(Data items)
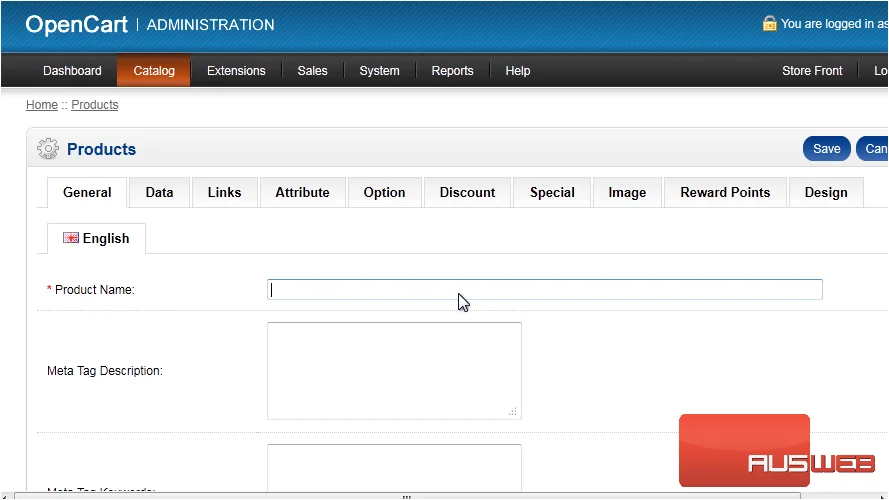Image resolution: width=889 pixels, height=500 pixels.
Task: Click the Products gear icon
Action: tap(48, 149)
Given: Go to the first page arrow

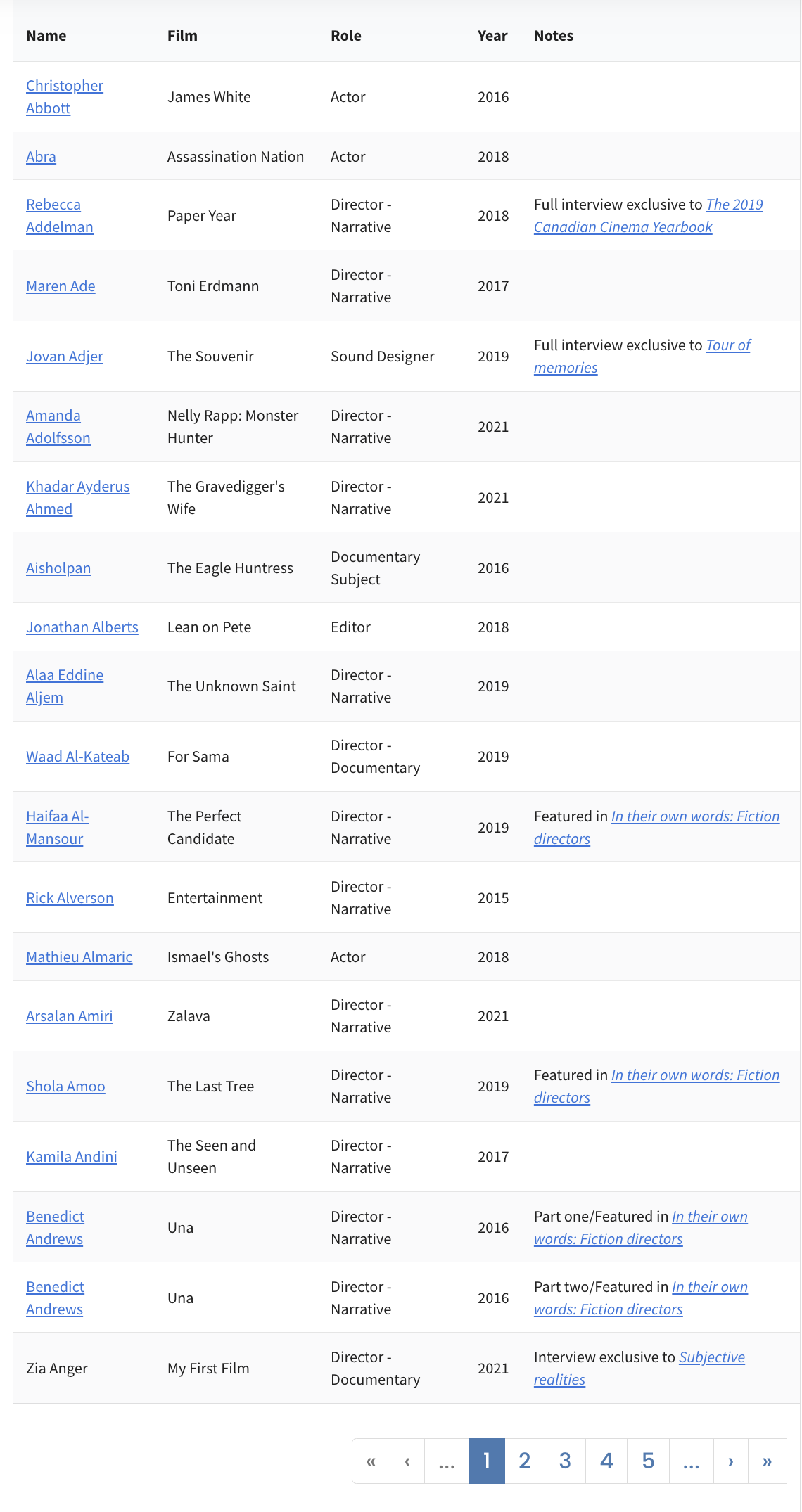Looking at the screenshot, I should [x=371, y=1461].
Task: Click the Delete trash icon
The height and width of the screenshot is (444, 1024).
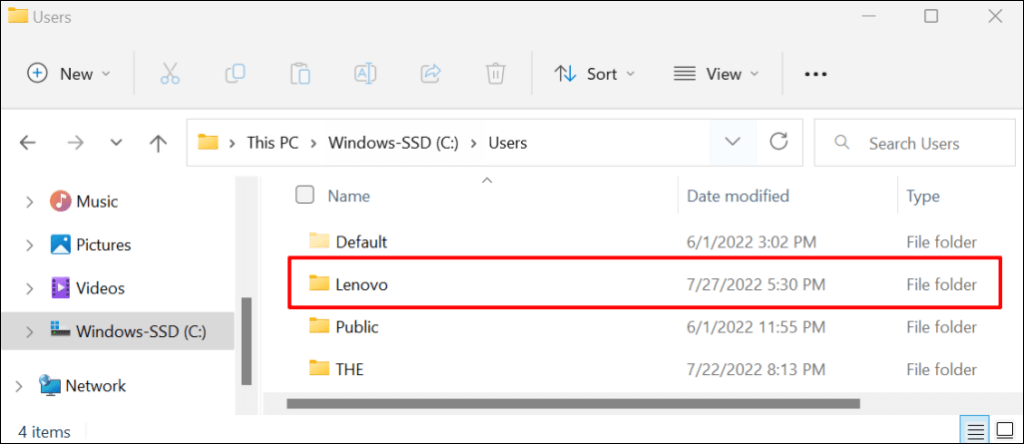Action: coord(495,73)
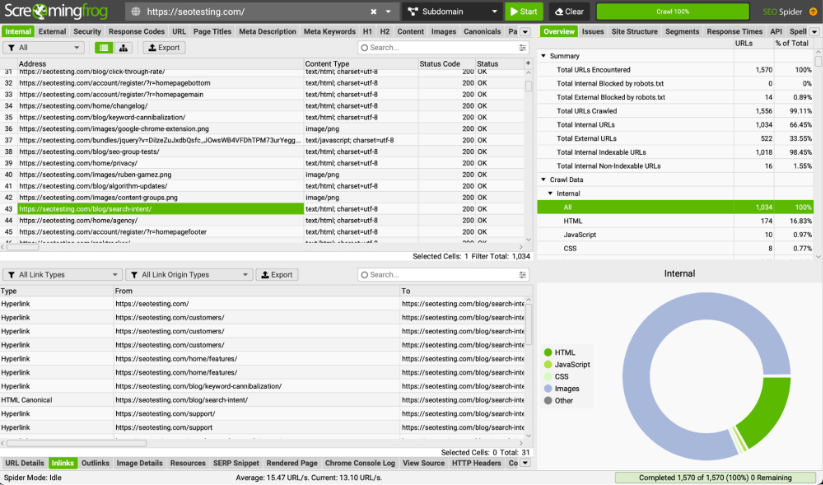Collapse the Summary section
Image resolution: width=823 pixels, height=485 pixels.
pos(544,56)
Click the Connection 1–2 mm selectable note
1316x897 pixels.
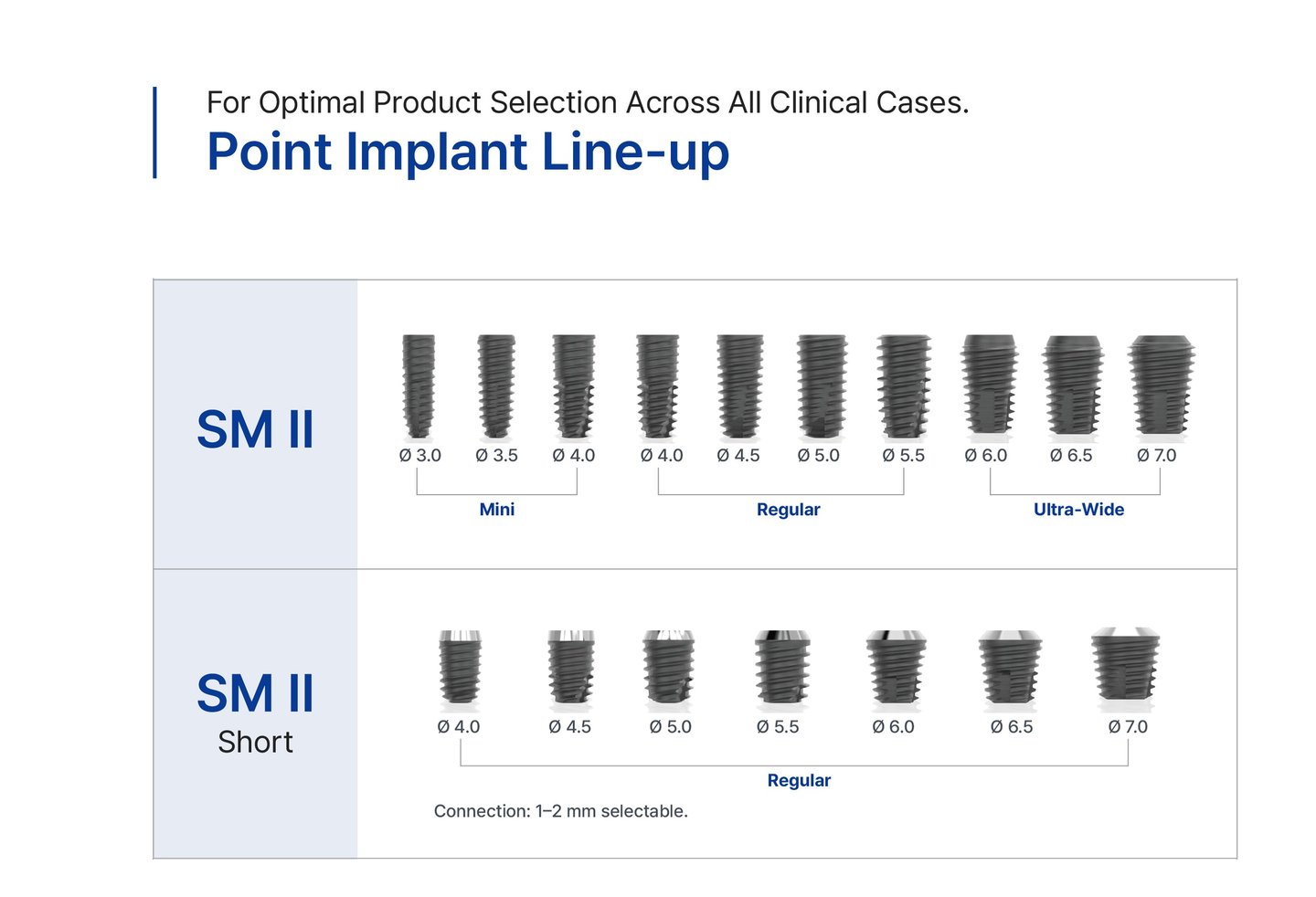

Aim of the task. Where a line contains "Given: Go to the first page arrow", begin there and transcribe every line through the last one of the records above, exactly and with no pictures.

Response box.
Given: Go to the first page arrow

Looking at the screenshot, I should [x=371, y=1461].
Task: Click the Delete trash icon
The height and width of the screenshot is (444, 1024).
Action: coord(495,73)
Collapse the Summary section
Image resolution: width=823 pixels, height=485 pixels.
pos(544,56)
Click the Connection 1–2 mm selectable note
1316x897 pixels.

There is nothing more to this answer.